-- EXCERPTED RECORDS follows --

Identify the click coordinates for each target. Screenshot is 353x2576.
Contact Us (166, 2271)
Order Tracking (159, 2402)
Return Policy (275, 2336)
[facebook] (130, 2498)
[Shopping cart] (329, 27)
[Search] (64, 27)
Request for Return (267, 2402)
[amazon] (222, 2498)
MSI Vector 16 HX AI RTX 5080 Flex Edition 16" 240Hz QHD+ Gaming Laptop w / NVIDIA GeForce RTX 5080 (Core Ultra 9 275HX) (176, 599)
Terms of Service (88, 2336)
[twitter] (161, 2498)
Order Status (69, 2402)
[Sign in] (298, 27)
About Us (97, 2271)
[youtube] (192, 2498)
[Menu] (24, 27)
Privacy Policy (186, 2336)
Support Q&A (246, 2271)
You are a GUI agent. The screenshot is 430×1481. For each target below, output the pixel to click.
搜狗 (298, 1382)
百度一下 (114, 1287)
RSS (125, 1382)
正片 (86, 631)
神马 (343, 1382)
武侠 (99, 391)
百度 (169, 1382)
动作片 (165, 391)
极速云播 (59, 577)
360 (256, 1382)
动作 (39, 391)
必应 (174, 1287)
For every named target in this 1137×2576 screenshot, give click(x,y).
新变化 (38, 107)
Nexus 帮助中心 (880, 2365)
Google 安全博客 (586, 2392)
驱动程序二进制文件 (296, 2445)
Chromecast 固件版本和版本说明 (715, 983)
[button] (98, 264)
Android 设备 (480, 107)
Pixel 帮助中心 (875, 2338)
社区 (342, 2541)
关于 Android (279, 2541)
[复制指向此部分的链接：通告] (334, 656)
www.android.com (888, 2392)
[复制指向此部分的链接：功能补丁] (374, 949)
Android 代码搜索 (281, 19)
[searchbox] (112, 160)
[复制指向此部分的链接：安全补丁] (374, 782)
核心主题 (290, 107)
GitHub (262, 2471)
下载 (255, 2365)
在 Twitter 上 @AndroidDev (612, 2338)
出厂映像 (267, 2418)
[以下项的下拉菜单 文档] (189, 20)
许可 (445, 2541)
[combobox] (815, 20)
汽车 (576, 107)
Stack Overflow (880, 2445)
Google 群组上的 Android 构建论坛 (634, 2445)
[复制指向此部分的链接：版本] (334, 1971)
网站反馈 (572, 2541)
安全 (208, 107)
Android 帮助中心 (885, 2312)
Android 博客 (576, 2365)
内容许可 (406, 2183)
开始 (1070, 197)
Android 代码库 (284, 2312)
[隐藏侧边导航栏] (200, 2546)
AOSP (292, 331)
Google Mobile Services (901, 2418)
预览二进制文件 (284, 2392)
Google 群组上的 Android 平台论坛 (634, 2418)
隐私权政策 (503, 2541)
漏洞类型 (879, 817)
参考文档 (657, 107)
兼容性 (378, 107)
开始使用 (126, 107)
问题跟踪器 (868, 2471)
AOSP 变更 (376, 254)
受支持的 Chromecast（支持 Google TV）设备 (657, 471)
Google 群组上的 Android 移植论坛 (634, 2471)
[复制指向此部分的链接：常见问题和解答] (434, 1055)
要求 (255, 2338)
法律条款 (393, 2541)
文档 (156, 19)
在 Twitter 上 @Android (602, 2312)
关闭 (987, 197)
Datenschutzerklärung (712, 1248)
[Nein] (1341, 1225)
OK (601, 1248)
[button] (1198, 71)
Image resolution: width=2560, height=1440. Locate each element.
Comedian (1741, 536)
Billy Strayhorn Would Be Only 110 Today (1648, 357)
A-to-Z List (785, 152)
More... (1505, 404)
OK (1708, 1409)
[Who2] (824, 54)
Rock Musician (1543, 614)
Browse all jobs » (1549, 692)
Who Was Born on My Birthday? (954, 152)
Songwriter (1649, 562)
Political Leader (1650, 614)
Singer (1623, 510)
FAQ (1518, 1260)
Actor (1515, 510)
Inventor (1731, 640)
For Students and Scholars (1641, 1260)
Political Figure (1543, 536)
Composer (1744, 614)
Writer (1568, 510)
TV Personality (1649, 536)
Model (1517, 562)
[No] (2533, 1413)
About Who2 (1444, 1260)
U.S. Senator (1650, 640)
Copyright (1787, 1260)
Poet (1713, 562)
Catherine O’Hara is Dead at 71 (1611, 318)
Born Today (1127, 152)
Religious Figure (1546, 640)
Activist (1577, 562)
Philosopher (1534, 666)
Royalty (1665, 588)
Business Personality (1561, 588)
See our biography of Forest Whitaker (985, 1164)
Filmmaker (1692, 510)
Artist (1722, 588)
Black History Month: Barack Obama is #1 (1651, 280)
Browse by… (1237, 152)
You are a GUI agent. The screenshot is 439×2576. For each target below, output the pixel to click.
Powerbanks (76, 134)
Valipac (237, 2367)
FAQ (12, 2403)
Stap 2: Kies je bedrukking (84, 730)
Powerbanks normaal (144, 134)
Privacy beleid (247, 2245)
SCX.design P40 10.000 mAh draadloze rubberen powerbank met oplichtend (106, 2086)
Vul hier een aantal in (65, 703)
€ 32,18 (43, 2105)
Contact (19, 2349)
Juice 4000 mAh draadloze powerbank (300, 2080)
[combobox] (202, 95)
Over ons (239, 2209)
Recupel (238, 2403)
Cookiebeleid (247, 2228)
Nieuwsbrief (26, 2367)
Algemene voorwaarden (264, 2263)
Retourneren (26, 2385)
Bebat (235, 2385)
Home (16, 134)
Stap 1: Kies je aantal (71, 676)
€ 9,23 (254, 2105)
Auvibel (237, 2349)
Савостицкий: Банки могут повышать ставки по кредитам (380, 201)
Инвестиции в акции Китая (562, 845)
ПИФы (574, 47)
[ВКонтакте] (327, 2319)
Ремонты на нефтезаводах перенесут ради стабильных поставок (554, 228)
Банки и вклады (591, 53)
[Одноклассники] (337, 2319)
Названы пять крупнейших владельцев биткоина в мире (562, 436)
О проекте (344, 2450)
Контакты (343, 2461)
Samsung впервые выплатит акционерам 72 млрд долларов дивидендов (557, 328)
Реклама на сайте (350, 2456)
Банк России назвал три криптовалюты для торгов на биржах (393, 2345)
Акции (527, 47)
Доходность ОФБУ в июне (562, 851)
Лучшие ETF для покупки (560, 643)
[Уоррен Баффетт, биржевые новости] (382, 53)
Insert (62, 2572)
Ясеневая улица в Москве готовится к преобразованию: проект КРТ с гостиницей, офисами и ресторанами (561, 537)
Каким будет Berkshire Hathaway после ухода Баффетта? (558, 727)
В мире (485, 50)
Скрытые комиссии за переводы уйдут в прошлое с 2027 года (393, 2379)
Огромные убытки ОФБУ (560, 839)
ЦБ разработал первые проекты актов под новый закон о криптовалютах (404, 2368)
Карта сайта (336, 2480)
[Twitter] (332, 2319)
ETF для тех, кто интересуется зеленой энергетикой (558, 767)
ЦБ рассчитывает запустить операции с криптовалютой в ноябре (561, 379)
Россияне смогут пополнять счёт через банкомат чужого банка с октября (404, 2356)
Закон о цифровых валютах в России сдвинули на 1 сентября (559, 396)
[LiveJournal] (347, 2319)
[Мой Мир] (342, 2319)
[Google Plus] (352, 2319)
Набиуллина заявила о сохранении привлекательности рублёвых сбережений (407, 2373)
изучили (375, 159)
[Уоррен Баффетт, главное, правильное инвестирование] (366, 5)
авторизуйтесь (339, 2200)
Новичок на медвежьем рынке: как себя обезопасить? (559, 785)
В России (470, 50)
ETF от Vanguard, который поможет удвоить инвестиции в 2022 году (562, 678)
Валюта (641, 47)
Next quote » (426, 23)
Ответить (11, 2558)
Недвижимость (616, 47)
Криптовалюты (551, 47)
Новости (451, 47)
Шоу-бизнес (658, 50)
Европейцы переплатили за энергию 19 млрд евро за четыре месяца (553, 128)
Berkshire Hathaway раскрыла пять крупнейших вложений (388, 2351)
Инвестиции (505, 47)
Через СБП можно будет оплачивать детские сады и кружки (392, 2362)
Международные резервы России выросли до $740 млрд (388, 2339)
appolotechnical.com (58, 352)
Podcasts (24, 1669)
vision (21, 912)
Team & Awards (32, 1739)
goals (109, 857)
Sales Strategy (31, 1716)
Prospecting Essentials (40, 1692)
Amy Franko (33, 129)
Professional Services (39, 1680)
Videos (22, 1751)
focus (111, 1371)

-- EXCERPTED RECORDS concluded --

YOUR TASK » A word-for-word copy of the lines above from the one with "新变化 (38, 107)" through the one with "出厂映像 (267, 2418)", inclusive, is the only output wanted.

TASK RESPONSE »
新变化 (38, 107)
Nexus 帮助中心 (880, 2365)
Google 安全博客 (586, 2392)
驱动程序二进制文件 (296, 2445)
Chromecast 固件版本和版本说明 (715, 983)
[button] (98, 264)
Android 设备 (480, 107)
Pixel 帮助中心 (875, 2338)
社区 (342, 2541)
关于 Android (279, 2541)
[复制指向此部分的链接：通告] (334, 656)
www.android.com (888, 2392)
[复制指向此部分的链接：功能补丁] (374, 949)
Android 代码搜索 (281, 19)
[searchbox] (112, 160)
[复制指向此部分的链接：安全补丁] (374, 782)
核心主题 (290, 107)
GitHub (262, 2471)
下载 (255, 2365)
在 Twitter 上 @AndroidDev (612, 2338)
出厂映像 (267, 2418)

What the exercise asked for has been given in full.